AK Parti Sözcüsü Çelik, MKYK toplantısına ilişkin değerlendirmelerde bulundu: (4)
AK Parti Sözcüsü Ömer Çelik, Yunanistan ile istikşafi görüşmelere ilişkin, "Türkiye için görüşmelere başlamak açısından hiçbir sorun yoktur." dedi.

Çelik, AK Parti Merkez Karar ve Yönetim Kurulu (MKYK) toplantısı devam ederken, parti genel merkezinde düzenlediği basın toplantısında gündeme ilişkin değerlendirmelerde bulundu ve soruları yanıtladı.
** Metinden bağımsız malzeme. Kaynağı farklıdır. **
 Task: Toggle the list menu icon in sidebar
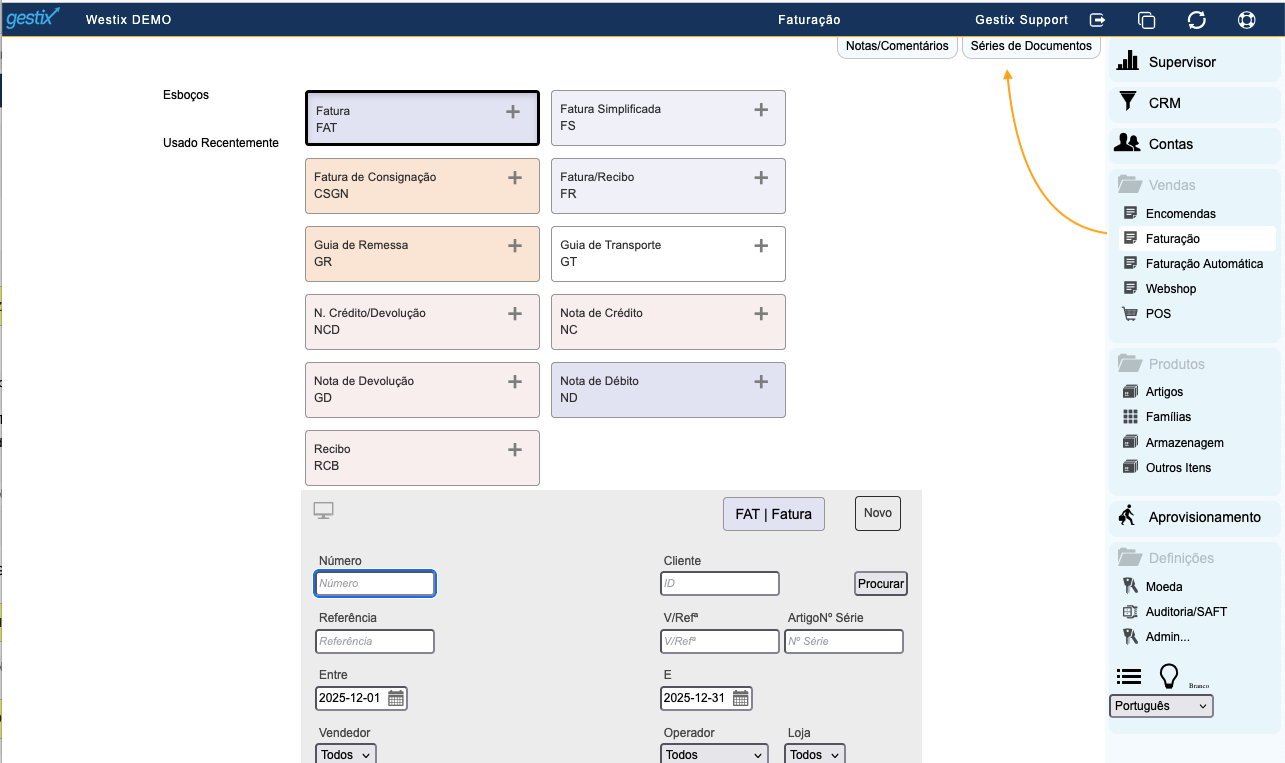[x=1129, y=677]
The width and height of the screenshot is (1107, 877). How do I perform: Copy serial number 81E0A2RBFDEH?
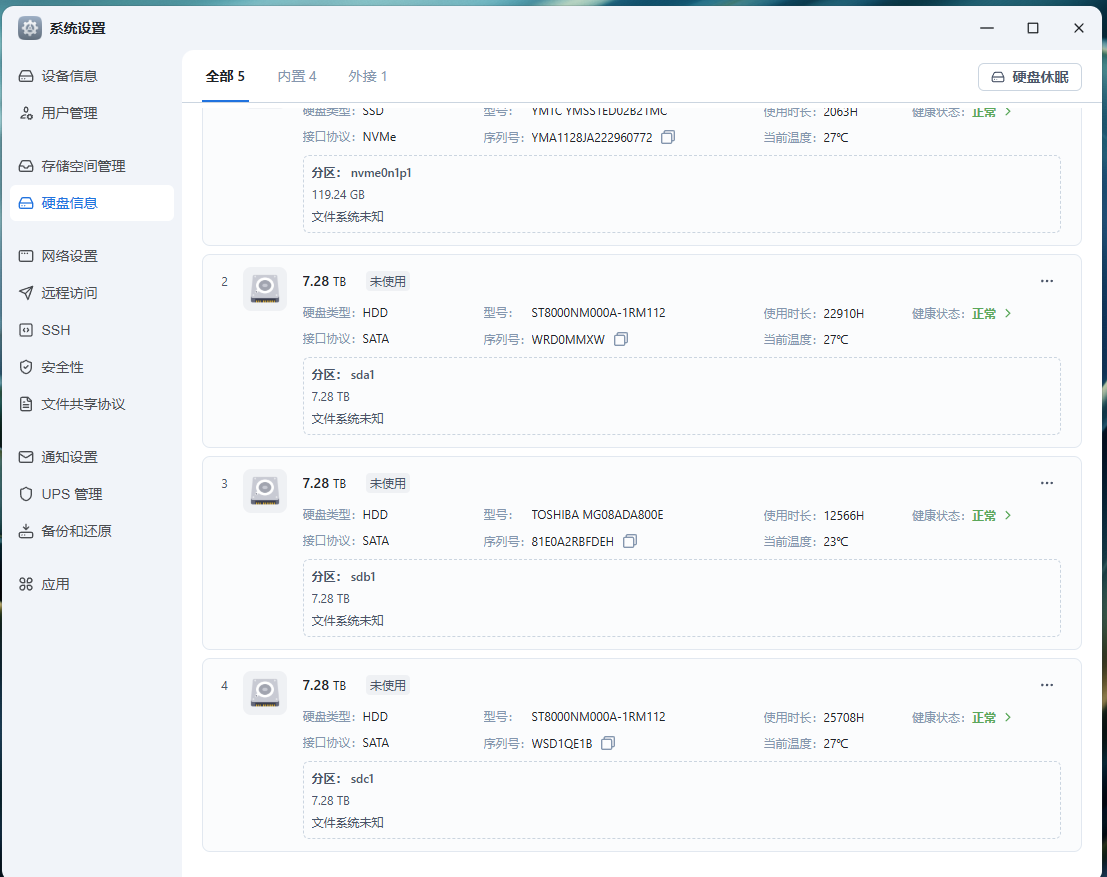coord(630,542)
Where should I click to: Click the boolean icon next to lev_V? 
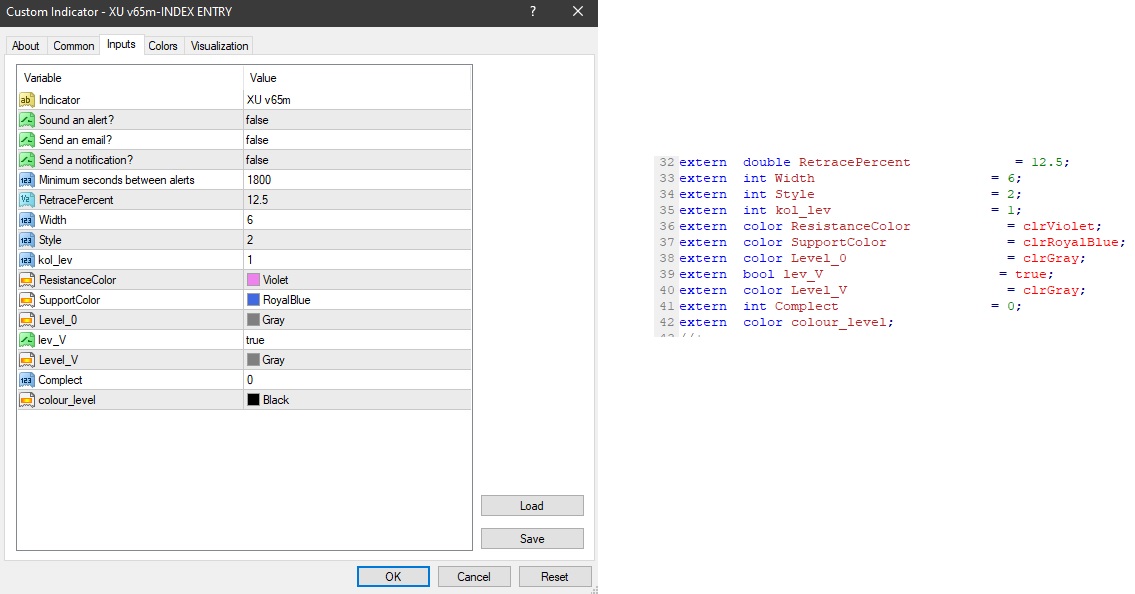pyautogui.click(x=27, y=340)
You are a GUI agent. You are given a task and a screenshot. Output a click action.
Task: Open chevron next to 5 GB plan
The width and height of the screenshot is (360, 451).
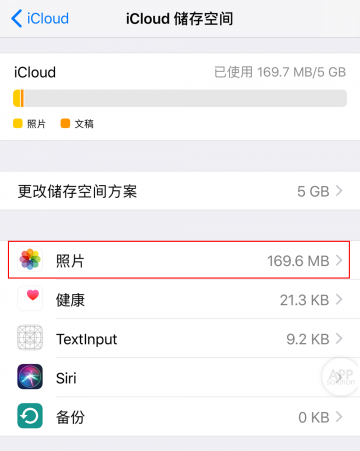[x=339, y=191]
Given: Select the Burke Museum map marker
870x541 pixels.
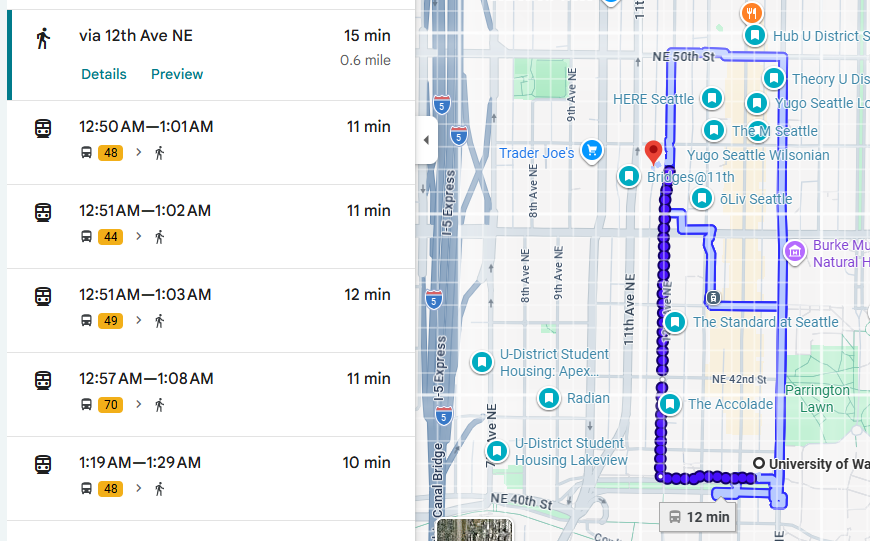Looking at the screenshot, I should click(x=796, y=250).
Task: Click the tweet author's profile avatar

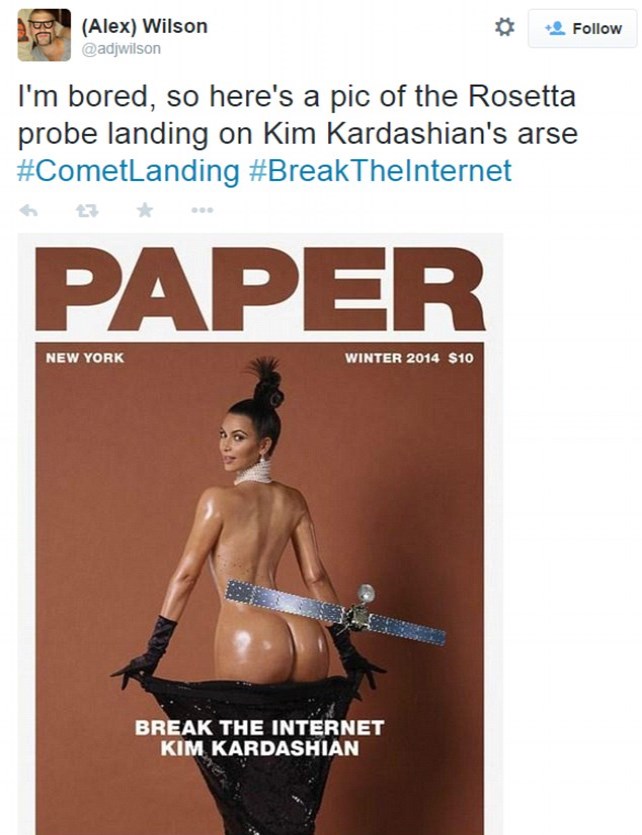Action: click(44, 35)
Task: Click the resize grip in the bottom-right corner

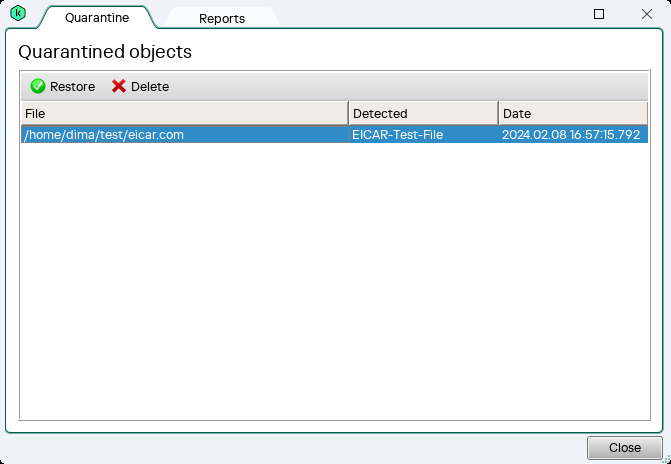Action: point(665,458)
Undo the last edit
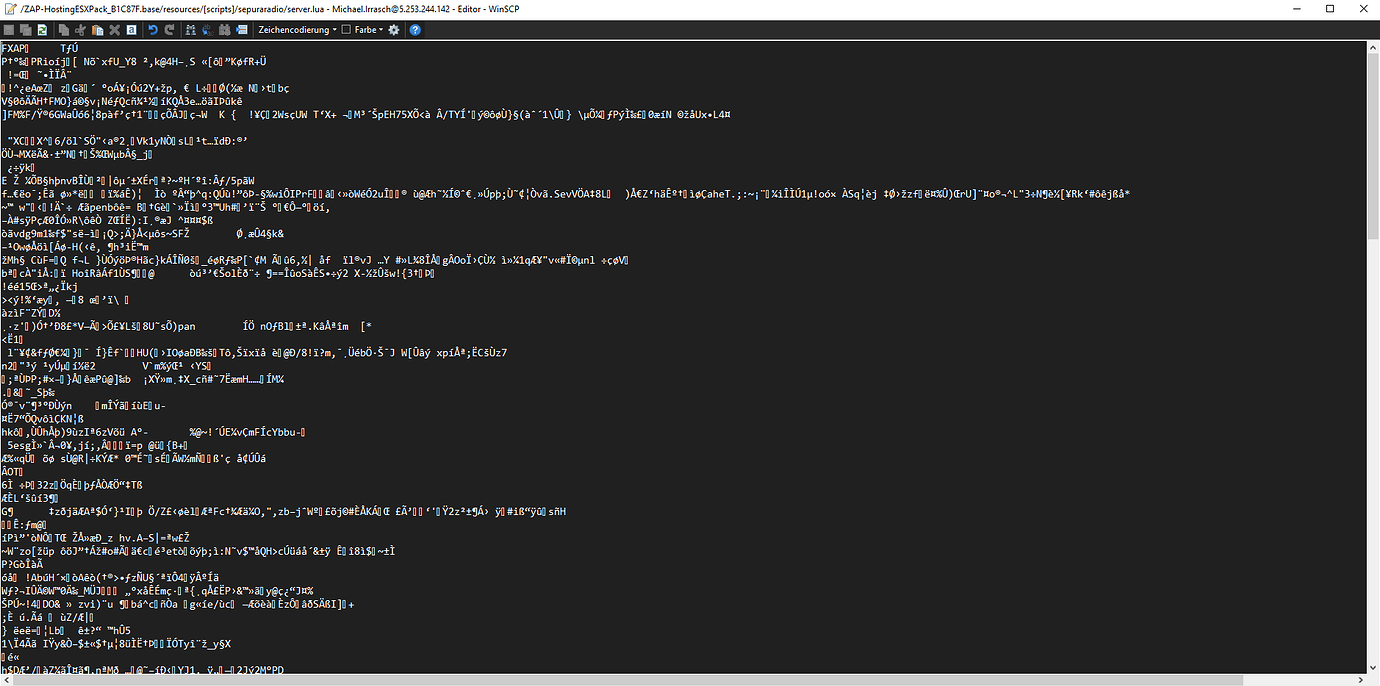This screenshot has height=686, width=1380. click(x=152, y=29)
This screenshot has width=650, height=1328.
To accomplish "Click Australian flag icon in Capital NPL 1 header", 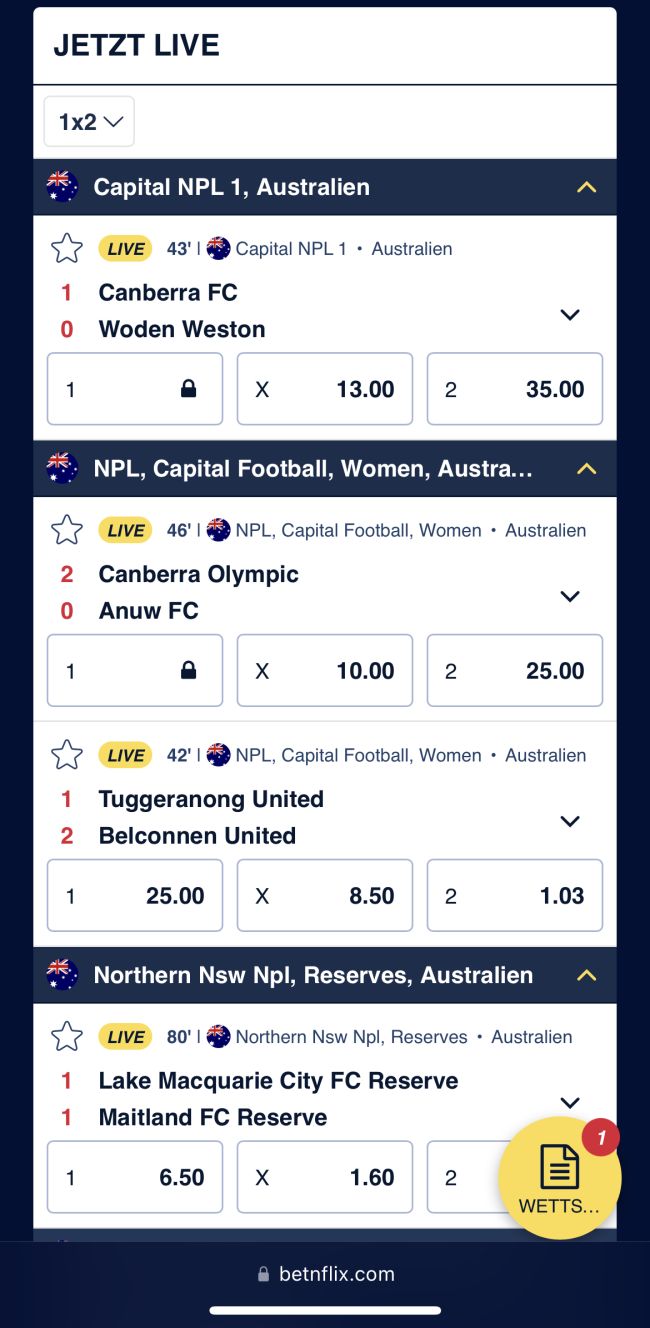I will click(62, 187).
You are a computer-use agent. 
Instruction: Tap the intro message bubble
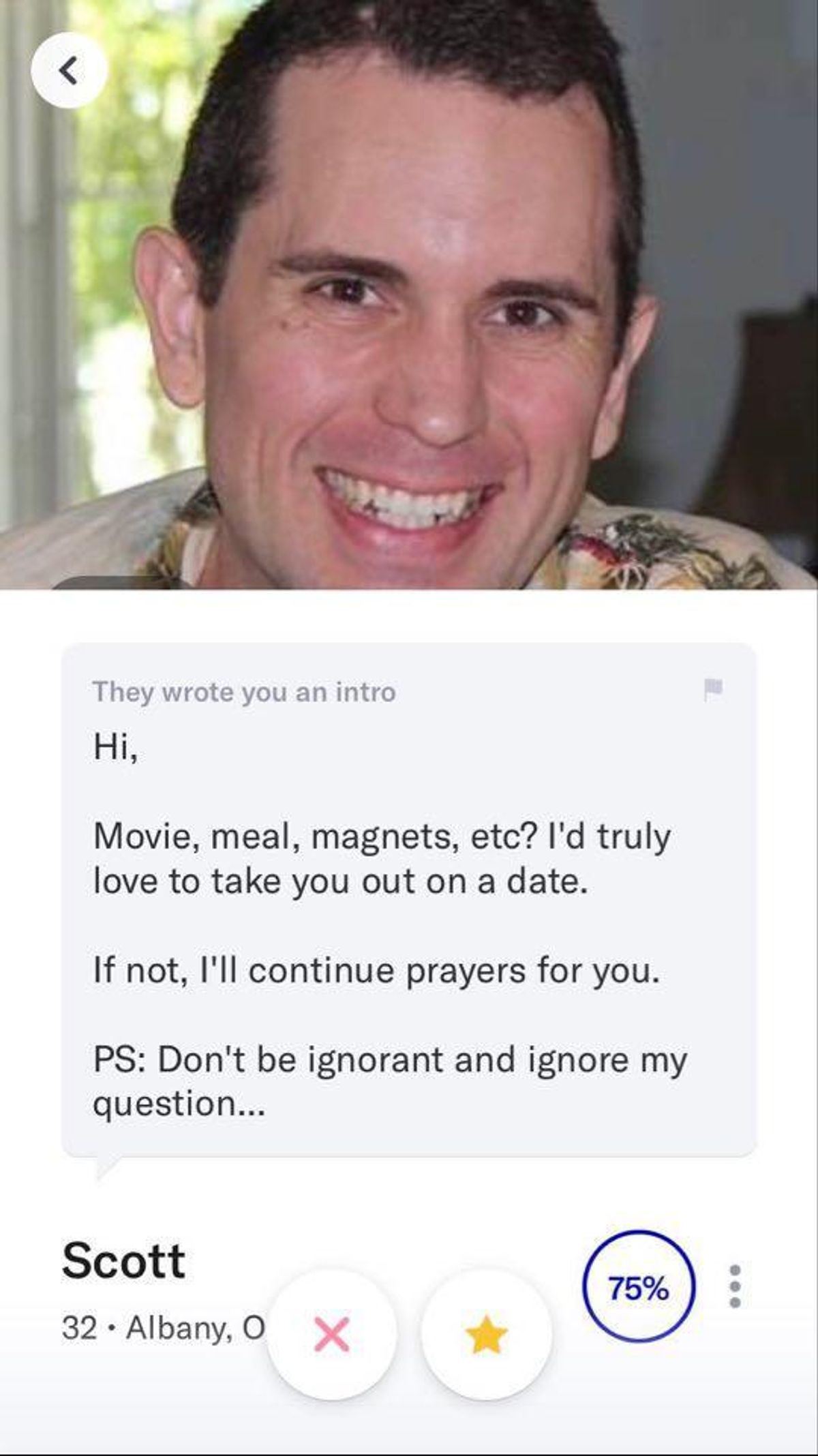pos(409,900)

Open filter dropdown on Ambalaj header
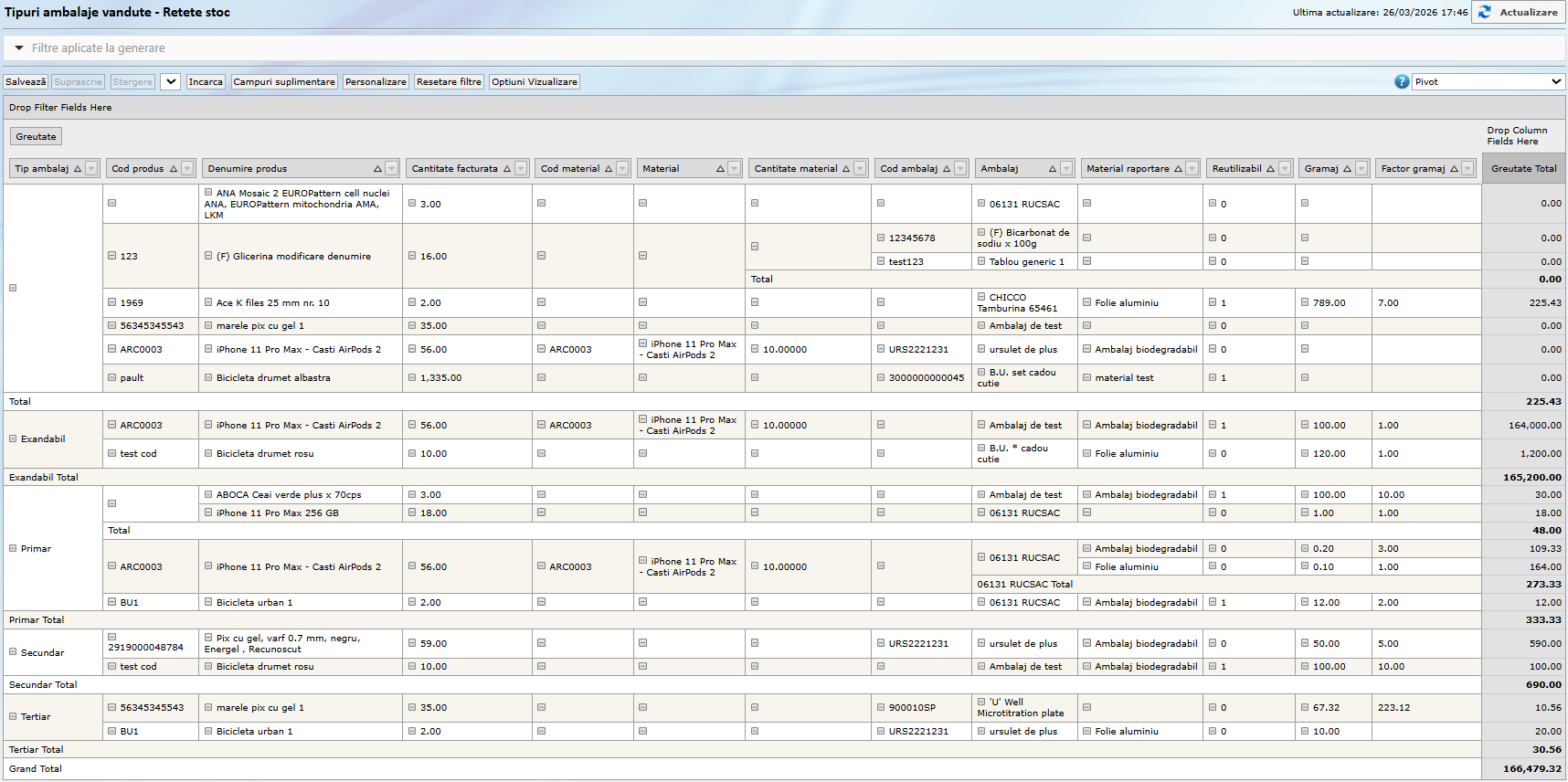[x=1066, y=169]
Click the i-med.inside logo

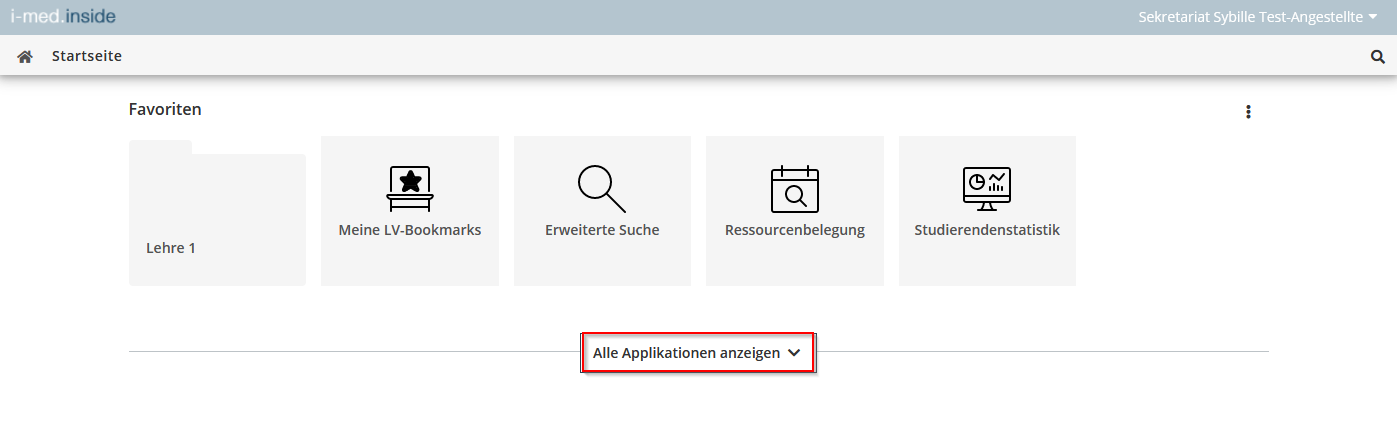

Yeni tip koronavirüs (Kovid-19) sürecinde dünya genelinde temiz su kaynaklarına ulaşma ve gıda ile ilgili gündemlerin yeni bir bakış açısıyla ele alınmaya başlandığını belirten Ömer Çelik, "Esasında dünyanın su kaynaklarını giderek kaybediyoruz. Virüsler konusunda çalışma yapanlar, yağmur ormanların ve buzulların yok edilmesinin insanlığı tehdit eden yeni bakterilerin ve virüslerin ortaya çıkmasına sebep olduğunu söylüyorlar." ifadesini kullandı.

Dünyanın dörtte birinin temiz suya ulaşamadığını, bazı ülkelerin de çeşmelerinden insanlara temiz su verememek gibi ciddi bir tehditle karşı karşıya kaldığını anımsatan Çelik, şöyle devam etti:

"Bu açıdan Türkiye'nin durumunu değerlendirdiğimizde AK Parti iktidarlarının başından beri Cumhurbaşkanımızın İstanbul Büyükşehir Belediyesindeki tecrübesini ülke politikasına yansıtması ile birlikte temiz su kaynaklarının değerlendirilmesi konusunda 2004-2020 arasında büyük bir gelişme kaydedildi. 2002'den bu yana Cumhuriyet tarihimizin en fazla içme suyu arıtma tesisi inşa edildi.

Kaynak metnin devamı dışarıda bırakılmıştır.